Otolaryngology-Head and Neck Surgery | 2016
Catherine Brophy; James Stewart; Neil O’Donovan; Julie McCarthy; Matthew S. Murphy; Patrick Sheahan
Objective Adverse sonographic features such as microcalcification may predict increased likelihood of malignant cytology by fine-needle aspiration and, accordingly, increased risk of malignant histology. Our objective was to study the predictive value of microcalcifications and other sonographic features for malignancy among thyroid nodules with benign or indeterminate cytology. Study Design Case series with chart review. Setting Academic teaching hospital. Subjects Patients (N = 769) with 858 thyroid nodules undergoing 1142 ultrasound fine-needle aspirations; 411 cases had surgical correlation.
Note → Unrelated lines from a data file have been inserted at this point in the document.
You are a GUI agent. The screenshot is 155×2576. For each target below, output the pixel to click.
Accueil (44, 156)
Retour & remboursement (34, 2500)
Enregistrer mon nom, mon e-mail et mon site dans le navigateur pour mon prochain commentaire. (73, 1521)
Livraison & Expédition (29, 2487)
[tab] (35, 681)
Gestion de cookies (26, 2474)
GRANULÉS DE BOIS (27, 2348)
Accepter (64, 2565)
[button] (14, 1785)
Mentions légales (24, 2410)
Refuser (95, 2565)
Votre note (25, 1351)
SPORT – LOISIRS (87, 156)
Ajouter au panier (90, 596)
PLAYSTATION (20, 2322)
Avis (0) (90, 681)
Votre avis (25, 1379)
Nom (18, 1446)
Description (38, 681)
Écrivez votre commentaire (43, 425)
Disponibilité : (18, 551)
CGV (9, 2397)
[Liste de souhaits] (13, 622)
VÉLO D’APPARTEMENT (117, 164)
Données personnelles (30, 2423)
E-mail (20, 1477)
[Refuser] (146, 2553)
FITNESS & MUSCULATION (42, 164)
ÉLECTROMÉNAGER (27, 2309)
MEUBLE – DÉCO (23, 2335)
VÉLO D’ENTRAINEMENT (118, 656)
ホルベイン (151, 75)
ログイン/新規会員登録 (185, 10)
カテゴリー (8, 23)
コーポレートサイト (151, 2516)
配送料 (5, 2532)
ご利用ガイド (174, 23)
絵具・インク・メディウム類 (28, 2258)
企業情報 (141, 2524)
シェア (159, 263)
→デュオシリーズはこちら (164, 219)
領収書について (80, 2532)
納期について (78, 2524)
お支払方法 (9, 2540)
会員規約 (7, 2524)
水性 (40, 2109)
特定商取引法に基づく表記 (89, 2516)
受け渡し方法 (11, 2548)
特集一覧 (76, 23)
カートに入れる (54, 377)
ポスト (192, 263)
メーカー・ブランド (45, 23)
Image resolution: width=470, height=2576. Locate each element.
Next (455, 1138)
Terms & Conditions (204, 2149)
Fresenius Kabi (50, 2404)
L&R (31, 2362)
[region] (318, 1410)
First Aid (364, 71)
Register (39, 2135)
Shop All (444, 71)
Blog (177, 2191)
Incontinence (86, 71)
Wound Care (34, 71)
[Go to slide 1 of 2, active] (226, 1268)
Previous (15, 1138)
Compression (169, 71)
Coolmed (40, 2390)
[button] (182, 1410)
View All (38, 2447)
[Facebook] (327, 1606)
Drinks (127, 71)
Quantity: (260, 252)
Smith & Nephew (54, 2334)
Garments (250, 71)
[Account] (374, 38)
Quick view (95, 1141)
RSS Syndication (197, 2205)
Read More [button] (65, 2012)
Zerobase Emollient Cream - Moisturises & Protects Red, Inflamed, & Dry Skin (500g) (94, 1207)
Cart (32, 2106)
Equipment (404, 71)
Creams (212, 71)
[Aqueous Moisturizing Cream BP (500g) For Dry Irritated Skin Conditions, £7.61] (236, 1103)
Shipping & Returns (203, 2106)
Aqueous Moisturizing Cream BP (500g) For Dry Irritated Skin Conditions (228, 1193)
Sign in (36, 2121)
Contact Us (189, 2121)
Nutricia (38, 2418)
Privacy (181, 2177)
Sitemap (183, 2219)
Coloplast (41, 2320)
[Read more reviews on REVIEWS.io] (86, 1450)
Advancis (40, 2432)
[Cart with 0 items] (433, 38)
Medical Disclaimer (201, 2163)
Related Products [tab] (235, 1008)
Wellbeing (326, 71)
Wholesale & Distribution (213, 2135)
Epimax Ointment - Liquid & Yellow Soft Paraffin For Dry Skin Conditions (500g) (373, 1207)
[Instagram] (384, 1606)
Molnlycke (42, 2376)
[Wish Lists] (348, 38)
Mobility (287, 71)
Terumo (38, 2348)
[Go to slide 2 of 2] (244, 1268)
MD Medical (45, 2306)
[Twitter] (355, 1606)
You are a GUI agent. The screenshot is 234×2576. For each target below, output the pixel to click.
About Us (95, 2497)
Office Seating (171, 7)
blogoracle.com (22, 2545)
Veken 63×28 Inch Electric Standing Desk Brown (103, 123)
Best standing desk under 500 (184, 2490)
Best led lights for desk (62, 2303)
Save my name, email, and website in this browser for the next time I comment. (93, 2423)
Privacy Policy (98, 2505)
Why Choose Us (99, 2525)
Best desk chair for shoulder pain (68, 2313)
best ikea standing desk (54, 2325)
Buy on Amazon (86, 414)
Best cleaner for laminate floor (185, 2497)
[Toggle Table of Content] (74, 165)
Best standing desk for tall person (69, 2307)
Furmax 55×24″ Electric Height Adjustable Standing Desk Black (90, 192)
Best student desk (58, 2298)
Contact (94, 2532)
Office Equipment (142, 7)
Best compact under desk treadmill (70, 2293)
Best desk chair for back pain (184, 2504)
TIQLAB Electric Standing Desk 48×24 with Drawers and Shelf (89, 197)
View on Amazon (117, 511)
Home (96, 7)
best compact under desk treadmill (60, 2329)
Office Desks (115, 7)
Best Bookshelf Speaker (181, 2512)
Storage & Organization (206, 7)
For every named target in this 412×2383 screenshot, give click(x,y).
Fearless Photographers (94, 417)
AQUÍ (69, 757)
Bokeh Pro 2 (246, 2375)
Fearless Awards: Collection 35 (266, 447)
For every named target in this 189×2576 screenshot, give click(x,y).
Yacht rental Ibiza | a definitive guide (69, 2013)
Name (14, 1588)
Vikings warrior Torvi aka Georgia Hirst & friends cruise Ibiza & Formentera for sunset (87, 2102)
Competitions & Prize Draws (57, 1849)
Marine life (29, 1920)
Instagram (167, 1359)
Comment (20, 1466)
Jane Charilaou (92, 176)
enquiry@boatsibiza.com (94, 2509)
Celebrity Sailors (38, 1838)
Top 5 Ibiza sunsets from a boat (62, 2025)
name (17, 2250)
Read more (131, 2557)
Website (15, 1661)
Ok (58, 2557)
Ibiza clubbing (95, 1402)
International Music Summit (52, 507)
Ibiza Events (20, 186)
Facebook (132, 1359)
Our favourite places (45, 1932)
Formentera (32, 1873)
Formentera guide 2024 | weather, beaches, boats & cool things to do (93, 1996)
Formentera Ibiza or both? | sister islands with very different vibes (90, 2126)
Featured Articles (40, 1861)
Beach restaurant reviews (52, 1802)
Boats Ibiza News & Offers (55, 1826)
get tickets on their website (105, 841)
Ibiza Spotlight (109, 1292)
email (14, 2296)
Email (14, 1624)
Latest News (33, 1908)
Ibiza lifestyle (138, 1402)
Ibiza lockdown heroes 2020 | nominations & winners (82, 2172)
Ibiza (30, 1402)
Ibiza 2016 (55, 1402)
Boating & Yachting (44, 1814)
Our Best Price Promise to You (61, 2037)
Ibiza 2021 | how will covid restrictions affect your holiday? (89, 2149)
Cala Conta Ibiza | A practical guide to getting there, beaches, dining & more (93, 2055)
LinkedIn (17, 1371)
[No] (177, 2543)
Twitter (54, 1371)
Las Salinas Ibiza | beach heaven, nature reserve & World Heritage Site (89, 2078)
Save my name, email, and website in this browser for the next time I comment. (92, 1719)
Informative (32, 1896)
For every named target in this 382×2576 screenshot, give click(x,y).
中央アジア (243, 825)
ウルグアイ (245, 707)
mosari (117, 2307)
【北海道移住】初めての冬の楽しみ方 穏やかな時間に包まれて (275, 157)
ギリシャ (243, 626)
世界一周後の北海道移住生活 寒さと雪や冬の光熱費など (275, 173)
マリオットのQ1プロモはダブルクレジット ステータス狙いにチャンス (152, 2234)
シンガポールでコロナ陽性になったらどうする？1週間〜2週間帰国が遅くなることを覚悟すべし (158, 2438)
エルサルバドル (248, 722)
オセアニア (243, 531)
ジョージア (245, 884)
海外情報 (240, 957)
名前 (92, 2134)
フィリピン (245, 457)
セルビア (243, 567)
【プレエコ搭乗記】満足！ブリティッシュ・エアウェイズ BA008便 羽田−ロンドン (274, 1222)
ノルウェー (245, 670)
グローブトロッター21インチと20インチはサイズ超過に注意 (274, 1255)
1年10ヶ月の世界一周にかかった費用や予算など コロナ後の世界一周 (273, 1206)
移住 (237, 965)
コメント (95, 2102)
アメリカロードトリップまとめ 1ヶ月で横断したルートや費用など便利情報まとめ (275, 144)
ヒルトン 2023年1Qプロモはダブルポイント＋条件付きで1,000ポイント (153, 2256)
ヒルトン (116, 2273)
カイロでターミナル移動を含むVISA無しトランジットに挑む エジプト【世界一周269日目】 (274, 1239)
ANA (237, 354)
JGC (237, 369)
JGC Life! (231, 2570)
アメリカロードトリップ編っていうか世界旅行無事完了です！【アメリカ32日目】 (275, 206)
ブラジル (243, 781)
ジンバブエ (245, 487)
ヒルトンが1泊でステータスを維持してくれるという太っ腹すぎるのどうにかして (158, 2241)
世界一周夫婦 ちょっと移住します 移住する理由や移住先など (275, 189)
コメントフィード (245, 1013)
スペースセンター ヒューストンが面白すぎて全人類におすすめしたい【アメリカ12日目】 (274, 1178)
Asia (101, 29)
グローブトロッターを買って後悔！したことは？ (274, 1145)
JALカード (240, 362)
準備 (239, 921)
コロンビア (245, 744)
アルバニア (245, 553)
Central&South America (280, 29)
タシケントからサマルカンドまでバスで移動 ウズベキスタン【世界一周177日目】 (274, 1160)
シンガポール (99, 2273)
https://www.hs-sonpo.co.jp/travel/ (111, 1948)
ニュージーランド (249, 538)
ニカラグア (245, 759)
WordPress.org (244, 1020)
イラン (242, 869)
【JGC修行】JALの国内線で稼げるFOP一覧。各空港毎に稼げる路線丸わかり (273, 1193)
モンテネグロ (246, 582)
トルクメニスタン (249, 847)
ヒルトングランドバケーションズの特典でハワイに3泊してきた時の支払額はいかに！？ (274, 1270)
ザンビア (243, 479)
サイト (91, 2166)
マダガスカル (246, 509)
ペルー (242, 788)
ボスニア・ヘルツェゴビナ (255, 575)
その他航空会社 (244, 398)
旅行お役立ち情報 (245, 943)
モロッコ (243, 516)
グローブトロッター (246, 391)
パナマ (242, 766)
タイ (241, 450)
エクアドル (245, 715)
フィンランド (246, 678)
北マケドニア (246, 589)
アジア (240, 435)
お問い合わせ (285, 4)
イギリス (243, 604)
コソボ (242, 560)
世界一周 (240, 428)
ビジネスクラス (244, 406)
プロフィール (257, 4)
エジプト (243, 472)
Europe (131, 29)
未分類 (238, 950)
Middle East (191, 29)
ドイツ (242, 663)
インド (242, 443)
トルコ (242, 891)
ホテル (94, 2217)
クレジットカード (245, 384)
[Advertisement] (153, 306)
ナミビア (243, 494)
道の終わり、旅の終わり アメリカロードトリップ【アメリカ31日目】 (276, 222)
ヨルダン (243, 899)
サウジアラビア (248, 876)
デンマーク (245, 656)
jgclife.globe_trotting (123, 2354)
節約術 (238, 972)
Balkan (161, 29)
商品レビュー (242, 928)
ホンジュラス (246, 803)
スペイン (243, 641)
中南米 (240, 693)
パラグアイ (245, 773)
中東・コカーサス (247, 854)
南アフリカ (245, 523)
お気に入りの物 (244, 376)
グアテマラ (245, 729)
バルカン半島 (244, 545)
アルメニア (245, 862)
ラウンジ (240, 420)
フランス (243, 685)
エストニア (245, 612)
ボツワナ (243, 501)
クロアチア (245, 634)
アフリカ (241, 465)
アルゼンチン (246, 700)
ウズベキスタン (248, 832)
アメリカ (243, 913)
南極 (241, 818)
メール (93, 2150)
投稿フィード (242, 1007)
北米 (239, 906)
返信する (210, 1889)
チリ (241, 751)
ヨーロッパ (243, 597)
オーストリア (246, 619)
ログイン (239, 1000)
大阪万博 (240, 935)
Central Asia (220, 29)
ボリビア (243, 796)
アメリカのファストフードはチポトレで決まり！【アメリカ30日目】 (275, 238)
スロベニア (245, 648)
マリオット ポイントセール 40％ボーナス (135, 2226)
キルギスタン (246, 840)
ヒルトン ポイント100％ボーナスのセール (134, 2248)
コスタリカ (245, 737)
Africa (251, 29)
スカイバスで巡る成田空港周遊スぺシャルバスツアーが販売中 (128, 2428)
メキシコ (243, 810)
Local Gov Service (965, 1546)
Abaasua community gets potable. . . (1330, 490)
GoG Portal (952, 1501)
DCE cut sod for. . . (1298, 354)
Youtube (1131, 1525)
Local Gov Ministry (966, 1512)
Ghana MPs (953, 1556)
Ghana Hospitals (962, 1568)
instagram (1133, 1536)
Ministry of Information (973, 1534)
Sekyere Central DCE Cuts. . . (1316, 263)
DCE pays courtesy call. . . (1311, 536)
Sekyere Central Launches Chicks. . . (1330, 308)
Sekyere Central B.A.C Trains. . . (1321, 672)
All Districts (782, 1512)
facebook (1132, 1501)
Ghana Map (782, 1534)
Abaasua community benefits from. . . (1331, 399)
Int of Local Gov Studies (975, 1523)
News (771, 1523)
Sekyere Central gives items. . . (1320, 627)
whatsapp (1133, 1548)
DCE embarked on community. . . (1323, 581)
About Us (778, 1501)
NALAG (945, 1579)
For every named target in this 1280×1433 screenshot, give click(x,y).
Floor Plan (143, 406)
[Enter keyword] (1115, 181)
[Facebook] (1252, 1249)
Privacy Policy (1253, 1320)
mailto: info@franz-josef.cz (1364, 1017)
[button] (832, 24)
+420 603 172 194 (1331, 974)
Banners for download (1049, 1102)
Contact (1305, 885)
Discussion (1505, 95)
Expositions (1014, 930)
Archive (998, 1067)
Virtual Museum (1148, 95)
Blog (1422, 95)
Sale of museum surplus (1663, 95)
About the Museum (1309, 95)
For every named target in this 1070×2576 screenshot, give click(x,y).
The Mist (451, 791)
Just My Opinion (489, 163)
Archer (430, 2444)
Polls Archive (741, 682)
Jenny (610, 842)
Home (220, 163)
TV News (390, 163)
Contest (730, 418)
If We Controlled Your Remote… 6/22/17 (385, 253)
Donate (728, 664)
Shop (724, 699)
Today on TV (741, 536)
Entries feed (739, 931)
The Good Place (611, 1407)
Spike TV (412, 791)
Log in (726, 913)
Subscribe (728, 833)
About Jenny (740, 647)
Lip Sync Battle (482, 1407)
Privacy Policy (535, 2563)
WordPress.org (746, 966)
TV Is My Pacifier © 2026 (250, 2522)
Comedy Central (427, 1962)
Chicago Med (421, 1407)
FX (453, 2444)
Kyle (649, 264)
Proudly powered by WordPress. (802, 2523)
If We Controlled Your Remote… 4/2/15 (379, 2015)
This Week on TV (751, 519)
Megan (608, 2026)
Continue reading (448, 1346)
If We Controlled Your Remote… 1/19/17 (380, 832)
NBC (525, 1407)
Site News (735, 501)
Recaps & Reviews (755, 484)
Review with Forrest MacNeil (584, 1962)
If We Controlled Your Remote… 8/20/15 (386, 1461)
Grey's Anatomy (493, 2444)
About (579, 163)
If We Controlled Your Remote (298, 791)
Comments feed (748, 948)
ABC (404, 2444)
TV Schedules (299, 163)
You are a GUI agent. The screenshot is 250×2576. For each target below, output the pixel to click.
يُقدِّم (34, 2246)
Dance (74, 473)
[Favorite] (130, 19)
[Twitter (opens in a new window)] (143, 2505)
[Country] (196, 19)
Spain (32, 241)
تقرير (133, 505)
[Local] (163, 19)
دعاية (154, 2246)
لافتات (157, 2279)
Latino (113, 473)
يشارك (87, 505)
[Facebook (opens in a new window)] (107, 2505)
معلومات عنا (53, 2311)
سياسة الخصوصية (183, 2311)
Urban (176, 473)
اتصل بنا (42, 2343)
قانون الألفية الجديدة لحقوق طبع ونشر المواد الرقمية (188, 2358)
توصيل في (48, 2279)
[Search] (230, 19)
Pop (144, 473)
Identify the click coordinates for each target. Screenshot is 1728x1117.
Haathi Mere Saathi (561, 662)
Methods Sonographic features predictive of malignancy were correlated with malignancy as determined by histology. Incidental malignancies occurring outside the index nodule were discounted. Results Cytology was inadequate (87 cases), benign (518), indeterminate (210), and malignant (44). In 32 cases, initial benign cytology was upgraded to a higher-risk category after repeat ultrasound fine-needle aspiration. Microcalcification (P = .001) and irregular margins (P = .04) were significantly predictive of malignant cytology. Among surgical cases, microcalcification (P < .001) and irregular margins (P = .04) were significantly predictive of malignant histology; 170 patients with initial benign cytology and 161 with indeterminate cytology underwent surgery. Microcalcification was significantly associated with malignancy among cases with indeterminate cytology (P = .04) but not among cases with benign cytology (P = .23); however, only 13 of 33 cases with benign cytology and microcalcifications underwent surgery. Conclusion Presence of microcalcification increases the risk of malignancy in thyroid nodules with indeterminate cytology and may thus aid in selection of cases for surgery.